I’m just 24 years old, but I have already endured a lifetime of struggle with a rare disease — and California’s fractured health data system has made it worse. 

While I may look healthy to the rest of the world, I silently suffer from a rare disease called juvenile dermatomyositis (JDM), which is an autoimmune disorder that impacts 3,000 to 5,000 children in the United States. For children and young adults like myself who have JDM, simple things like walking and playing with friends is exhausting. Because of JDM, I developed arthritis in my knees and hips, making every step I take difficult. 

My treatment, which includes multiple rounds of chemotherapy, necessitates appointments with many different specialists. Unfortunately, here in California moving between specialists usually means being forced to manage your own healthcare records — because no universal electronic data system exists in our state.

As my disease has progressed, so too have the number of doctor’s visits, treatments, and medications I have had to keep track of, while communication among my doctors is largely nonexistent. 

At 15 years old, I needed my health care providers to help me heal, but vital information that should have been readily available to them was and continues to be tangled in red tape. 
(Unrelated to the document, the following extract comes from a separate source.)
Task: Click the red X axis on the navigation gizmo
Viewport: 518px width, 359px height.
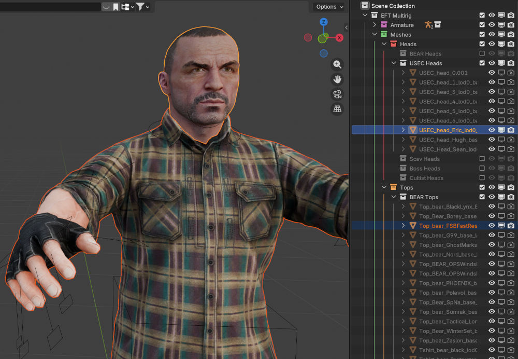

California has a clear path to writing this wrong and improving patient and provider access to health data: creating a statewide health information exchange (HIE) network. An HIE would be a single system in which all data for every California patient would be stored; all health insurance plans, hospitals, and health networks would be required to participate. The system could be under strict security and privacy guidelines that meet or surpass HIPAA requirements, to ensure every patient’s data was available only to them, and their providers who need to access it.

Other states such as Nebraska, Colorado, and Michigan already have versions of a statewide HIE network. It’s time for California to prioritize patients’ rights and well-being and join them. 

I’m proud to live in California, where our leaders talk valiantly about providing high-quality, equitable healthcare for all 40 million people who live here. And while it may seem insignificant, the health data vacuum is an enormous issue. Until we make sure your health data securely follows you, we cannot make good on California’s promises to provide healthcare for all. 

I often imagine what would happen if I got in some sort of accident that left me unconscious in the ER. Without access to my records, no one would know about my complicated medical history and how best to treat me.

We have to and can do better. It is my hope that our California lawmakers will take this issue seriously and create a statewide HIE network now – we simply can’t wait and get mired in more studies in committees. It’s time to break down barriers so patients and our families can focus on healing and not on managing our medical records. We deserve better.

Anna Ramsey, 24, lives in the Los Angeles area.